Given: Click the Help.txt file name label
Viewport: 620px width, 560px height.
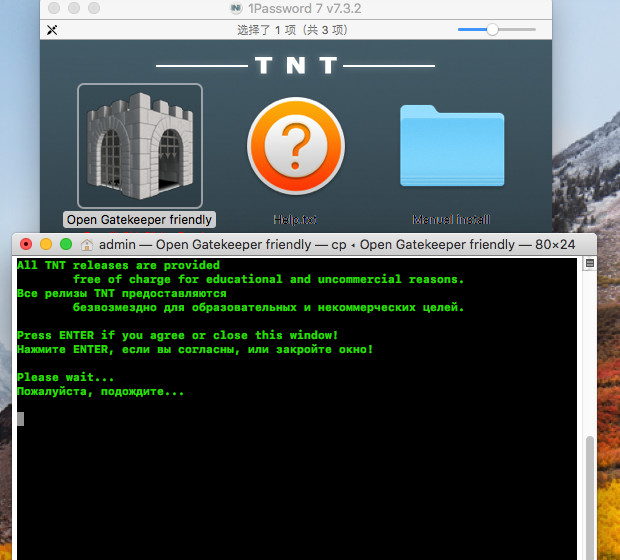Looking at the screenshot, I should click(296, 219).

----

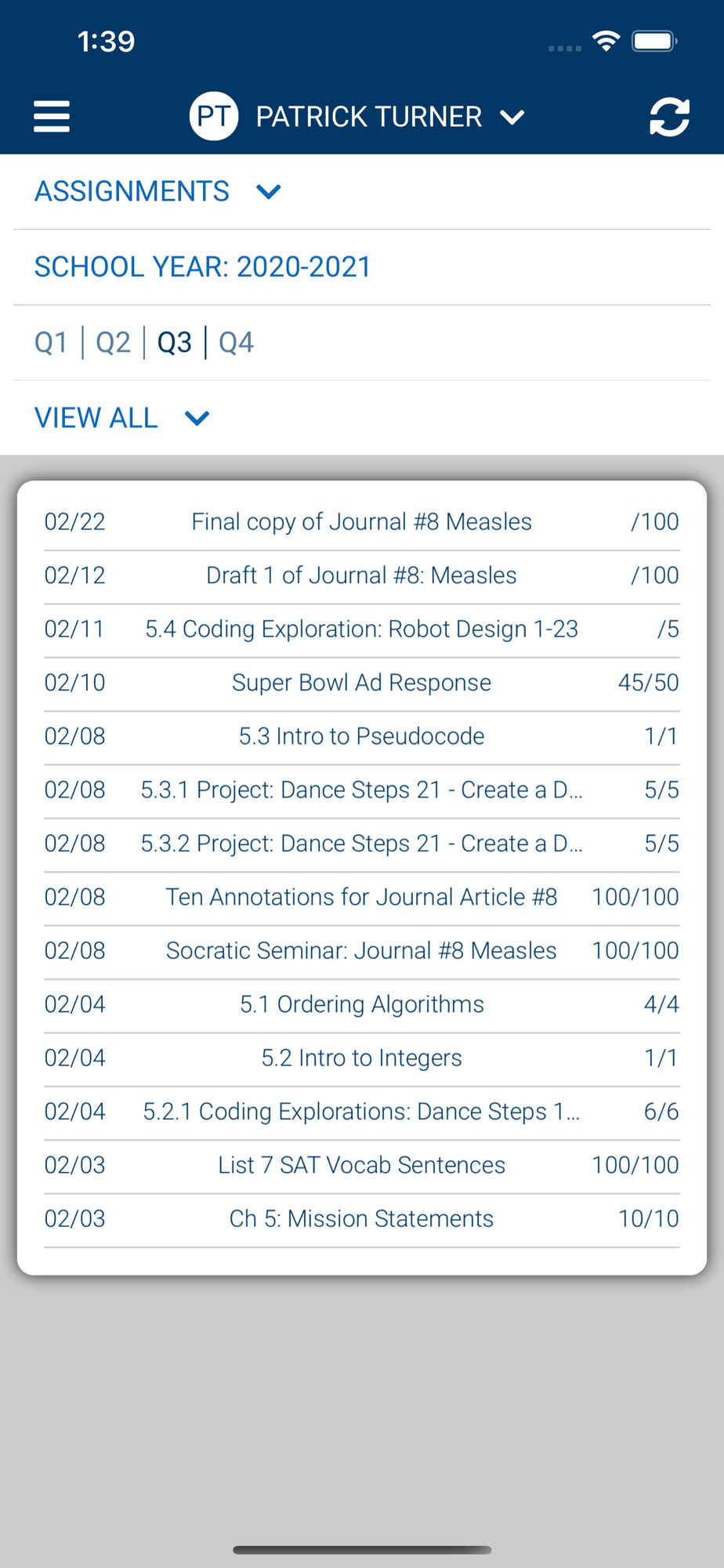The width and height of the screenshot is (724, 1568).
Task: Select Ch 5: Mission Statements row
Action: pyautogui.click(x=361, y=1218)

----

Goal of the exercise
Render everything from the line containing "Given: Click the Help.txt file name label" down to the line containing "Looking at the" as a two-column CSV headed instruction and response, with one row per record giving its text and its answer, each in a single quoted field with line breaks replaced by spaces. Leave the pictures out of the result.

Reply to the exercise
instruction,response
"Given: Click the Help.txt file name label Viewport: 620px width, 560px height.","Looking at the screenshot, I should click(296, 219)."